L'action se déroule dans le Trièves, tout au sud de l'Isère. On ne se situe plus sur les plateaux ou les collines des Alpes de Haute-Provence, mais déjà en haute-montagne, celle que Giono retrouvera plus tard pour Un roi sans divertissement. Ni cigales ni débauche de soleil, ici : rien que les brumes pénétrantes de l'automne. Un automne inquiétant, trop humide, pas assez froid pour que le gel fasse son oeuvre de salubrité. Et tout cela sous la menace d'un monstre : le glacier qui culmine là-haut, au-dessus d'une poignée de villages isolés. Or le glacier fond ; il travaille et prépare un mauvais coup, il a déjà pris des hommes du village, autrefois. Voilà le décor planté, sombre, grandiose et oppressant.
Si le style de Giono reste inimitable, il est aussi transplanté dans un univers différent. Peut-être est-ce l'origine de cette impression d'étrangeté que j'ai ressentie tout au long de ma lecture. Les mots avec lesquels l'auteur peint la nature sont toujours aussi extraordinaires, c'est le tableau qui a changé : le livre entier est placé sous le signe de l'ombre, de l'eau et de la boue, dans un pays où le soleil ne se lève jamais. L'étrangeté peut même confiner au fantastique, lorsque le glacier se rompt brutalement et que son lac interne dévaste la vallée en un cataclysme qui épouvante le lecteur. L'eau monte et engloutit les villages ; les survivants fuient comme ils le peuvent, se rassemblent et se réfugient sur un promontoire cerné de toutes parts. Il faut s'organiser pour survivre dans le dénuement absolu. A la faveur de l'angoisse générale, de vieilles tensions refont surface. Ces paysans, néanmoins, peuvent bien s'avouer écrasés par la puissance de la nature : ils la connaissent aussi comme leur poche et n'ont pas encore basculé dans l'individualisme. Leur sens pratique et leur vieux fond de solidarité leur permettront de s'en tirer, grâce notamment au courage et au dévouement du personnage qui s'impose, page après page : Saint-Jean. La plume de Giono atteint à mon avis des sommets dans la peinture de cette apocalypse froide, où l'eau indifférente se transforme en un néant proprement terrifiant, et où la petite communauté contemple, désemparée, la disparition de son univers.
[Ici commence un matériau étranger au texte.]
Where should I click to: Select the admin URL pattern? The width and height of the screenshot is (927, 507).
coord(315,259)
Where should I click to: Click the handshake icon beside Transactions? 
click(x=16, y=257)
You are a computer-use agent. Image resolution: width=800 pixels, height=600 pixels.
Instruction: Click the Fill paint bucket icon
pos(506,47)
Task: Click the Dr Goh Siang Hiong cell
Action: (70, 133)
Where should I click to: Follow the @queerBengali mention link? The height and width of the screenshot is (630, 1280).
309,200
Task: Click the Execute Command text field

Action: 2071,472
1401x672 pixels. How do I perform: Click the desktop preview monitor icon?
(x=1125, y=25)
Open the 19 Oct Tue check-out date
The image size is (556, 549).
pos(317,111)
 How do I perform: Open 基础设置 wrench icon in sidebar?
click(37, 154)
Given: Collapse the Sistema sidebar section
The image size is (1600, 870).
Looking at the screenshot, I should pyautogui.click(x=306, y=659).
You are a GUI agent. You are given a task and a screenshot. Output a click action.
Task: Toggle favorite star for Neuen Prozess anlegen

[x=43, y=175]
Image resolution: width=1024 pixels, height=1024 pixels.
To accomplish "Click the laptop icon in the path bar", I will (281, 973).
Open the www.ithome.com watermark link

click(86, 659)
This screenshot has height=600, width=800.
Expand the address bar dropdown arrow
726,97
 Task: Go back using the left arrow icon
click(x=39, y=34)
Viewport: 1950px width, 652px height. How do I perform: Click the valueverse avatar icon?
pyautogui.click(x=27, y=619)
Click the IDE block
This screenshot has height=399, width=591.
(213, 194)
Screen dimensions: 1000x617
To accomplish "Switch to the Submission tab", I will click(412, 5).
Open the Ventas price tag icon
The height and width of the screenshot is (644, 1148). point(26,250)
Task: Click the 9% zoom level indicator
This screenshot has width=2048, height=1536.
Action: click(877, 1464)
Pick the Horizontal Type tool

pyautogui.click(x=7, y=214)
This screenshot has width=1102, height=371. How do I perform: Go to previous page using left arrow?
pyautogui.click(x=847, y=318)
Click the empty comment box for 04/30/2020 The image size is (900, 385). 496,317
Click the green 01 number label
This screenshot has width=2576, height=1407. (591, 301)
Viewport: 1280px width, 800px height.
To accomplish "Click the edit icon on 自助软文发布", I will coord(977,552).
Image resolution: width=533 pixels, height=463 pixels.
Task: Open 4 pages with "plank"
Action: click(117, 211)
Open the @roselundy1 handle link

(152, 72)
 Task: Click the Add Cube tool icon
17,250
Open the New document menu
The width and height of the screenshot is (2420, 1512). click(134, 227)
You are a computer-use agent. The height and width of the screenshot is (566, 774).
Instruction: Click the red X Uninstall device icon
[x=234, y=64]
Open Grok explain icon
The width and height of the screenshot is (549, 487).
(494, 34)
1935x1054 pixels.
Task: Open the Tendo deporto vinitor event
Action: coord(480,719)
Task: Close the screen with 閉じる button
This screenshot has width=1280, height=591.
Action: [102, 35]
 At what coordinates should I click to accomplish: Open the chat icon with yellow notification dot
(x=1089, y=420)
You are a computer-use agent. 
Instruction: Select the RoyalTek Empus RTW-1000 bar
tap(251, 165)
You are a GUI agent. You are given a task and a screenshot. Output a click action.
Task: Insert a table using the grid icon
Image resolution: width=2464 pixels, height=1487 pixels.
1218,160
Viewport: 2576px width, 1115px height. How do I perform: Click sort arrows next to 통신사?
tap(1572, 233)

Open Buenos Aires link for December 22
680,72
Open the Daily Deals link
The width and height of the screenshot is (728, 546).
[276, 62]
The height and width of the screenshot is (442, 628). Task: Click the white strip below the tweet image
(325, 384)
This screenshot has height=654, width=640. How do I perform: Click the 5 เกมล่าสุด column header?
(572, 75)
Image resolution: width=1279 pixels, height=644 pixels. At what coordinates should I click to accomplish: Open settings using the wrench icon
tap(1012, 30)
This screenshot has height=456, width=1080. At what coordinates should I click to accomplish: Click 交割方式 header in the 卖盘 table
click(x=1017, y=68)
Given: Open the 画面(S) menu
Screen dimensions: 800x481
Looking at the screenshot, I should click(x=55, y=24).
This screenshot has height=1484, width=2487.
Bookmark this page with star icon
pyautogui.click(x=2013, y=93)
Je ne vais pas en rajouter dans l'analyse, ni gloser sur la lecture biblique, et même christique, que l'on peut faire du livre. Je ne m'interroge pas non plus sur la place qu'il faut attribuer à ce roman dans le panthéon de Giono. Non : ce qui m'a frappé pendant ma lecture, tandis que nous avons entendu parler tout cet été de canicule, de sécheresse, de forêts en feu, de débâcle record au Groenland, etc, c'est l'actualité finalement sidérante de ce texte. Nous aussi regardons monter la menace, inexorable. Mais que nous reste-t-il de notre connaissance de la nature, et de notre adaptabilité à ses excès ? Quelles ressources trouverons-nous dans ce qui nous reste de sens pratique, et quelles valeurs de solidarité conserverons-nous enfin pour faire face ?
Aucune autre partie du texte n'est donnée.